The NGO Shipbreaking Platform recently told the story of Khorshed Alam, a 16-year-old worker earning US$3 for a 12hr shift at the SRS shipbreaking yard in Chittagong who was crushed to death by a metal plate in July.
Both BSBA and the Bangladeshi Ministry of Industry claim that the shipbreaking industry has been cleaned up in recent years.
However, human rights and environmental organisations don’t agree.
They say that the absence of a monitoring system needed to check the hazardous and toxic substances released during the shipbreaking process continues to put workers, and the environment, at risk.
Critics also say that the importers do not adhere to national or international minimum standards.
According to the Department of Explosives (attached to the Ministry of Energy and Mineral Resources), Greenpeace and the International Federation of Human Rights (FIDH), one worker dies every week and one shipbreaker is injured at work every day.
These figures, however, exclude deaths by diseases caused by the toxic fumes and materials which ship breakers are exposed to at all times.
Health and safety incidents at the shipyards – which are mostly located in Sitakunda, some 20 kilometres north of the port city of Chittagong – go mostly unrecorded as entry to the shipyards is highly restricted.
Mohammad Omar Faruq, project manager of OSHE, agrees, citing the fact that while the families of ship breakers killed at work are entitled to 100 per cent compensation (which actually works out at as little as 100,000 taka, or US$1,450), injured workers get hardly any support – financial or otherwise.

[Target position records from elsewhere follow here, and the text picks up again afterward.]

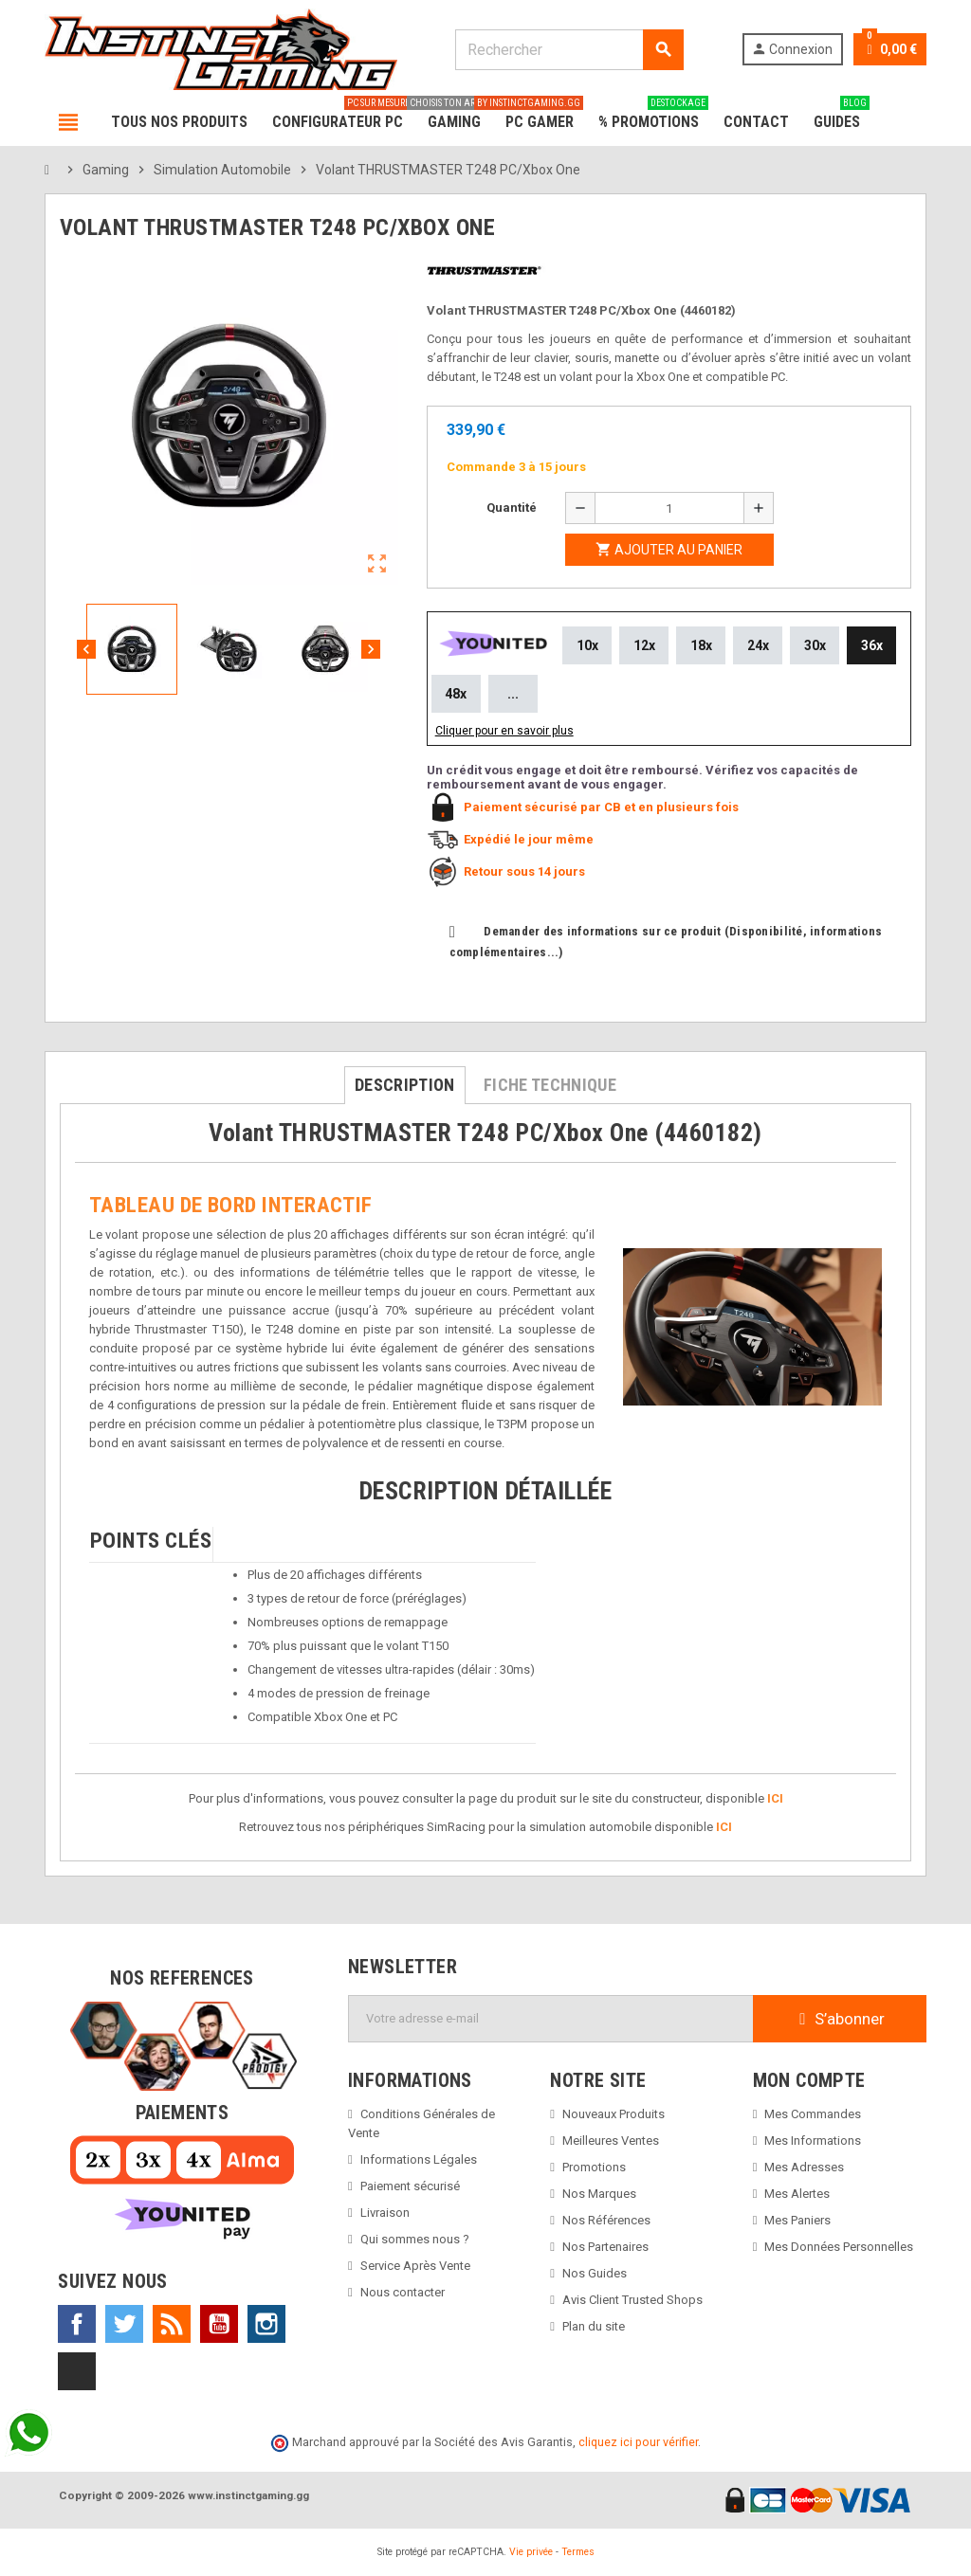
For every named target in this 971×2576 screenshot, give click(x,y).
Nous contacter (402, 2292)
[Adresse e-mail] (551, 2018)
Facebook (77, 2324)
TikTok (77, 2371)
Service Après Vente (415, 2266)
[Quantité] (669, 508)
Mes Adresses (804, 2167)
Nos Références (606, 2220)
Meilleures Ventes (610, 2140)
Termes (578, 2552)
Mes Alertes (797, 2193)
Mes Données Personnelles (838, 2247)
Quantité (511, 507)
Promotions (594, 2167)
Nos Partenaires (605, 2247)
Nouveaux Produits (613, 2114)
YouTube (219, 2324)
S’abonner (840, 2018)
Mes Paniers (797, 2220)
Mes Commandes (812, 2114)
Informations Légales (418, 2159)
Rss (172, 2324)
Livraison (385, 2212)
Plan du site (593, 2326)
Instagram (266, 2324)
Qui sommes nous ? (414, 2239)
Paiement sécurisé (410, 2186)
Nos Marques (599, 2193)
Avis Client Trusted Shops (632, 2300)
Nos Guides (594, 2273)
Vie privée (531, 2552)
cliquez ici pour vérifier (638, 2442)
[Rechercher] (568, 49)
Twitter (124, 2324)
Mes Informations (812, 2140)
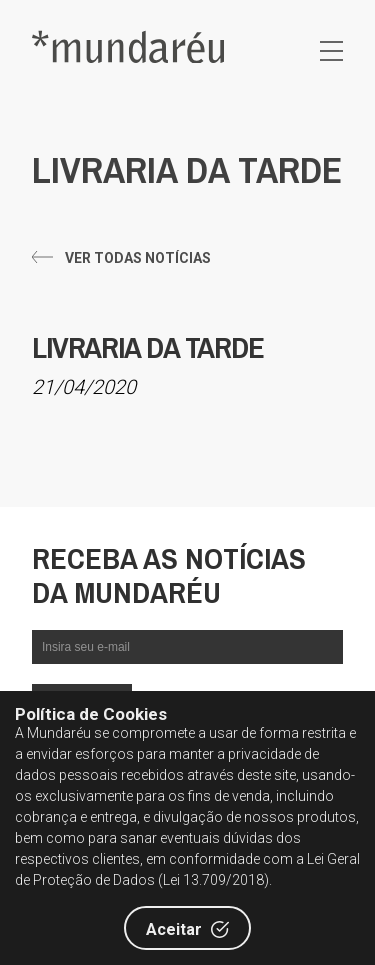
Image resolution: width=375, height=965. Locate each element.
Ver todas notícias (138, 258)
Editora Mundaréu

Nor has any real training been implemented.
Mohammad Ali Shahin, who works with a local NGO in Sitakunda, said that in the midst of the political turmoil surrounding next year’s election, cronyism and corruption mean that the ship recyclers are able to import huge old and uncertified ships into the country with little government interference.
Little attention is paid to national or international laws, he says. In particular, there is no enforcement of Hazardous Waste Management Rules and Ship Breaking rules issued by the Industry Ministry, or International Maritime Organisation, ILO or UN guidelines.
In addition, importing countries buy ships from countries which haven’t signed the Basel Convention on transboundary movements of hazardous wastes and their disposal.
After the importing success of 2012, BSBA members are keen to keep shipbreaking numbers up. They say they have the capacity to dismantle even more ships than they are already doing, regardless of the consequences.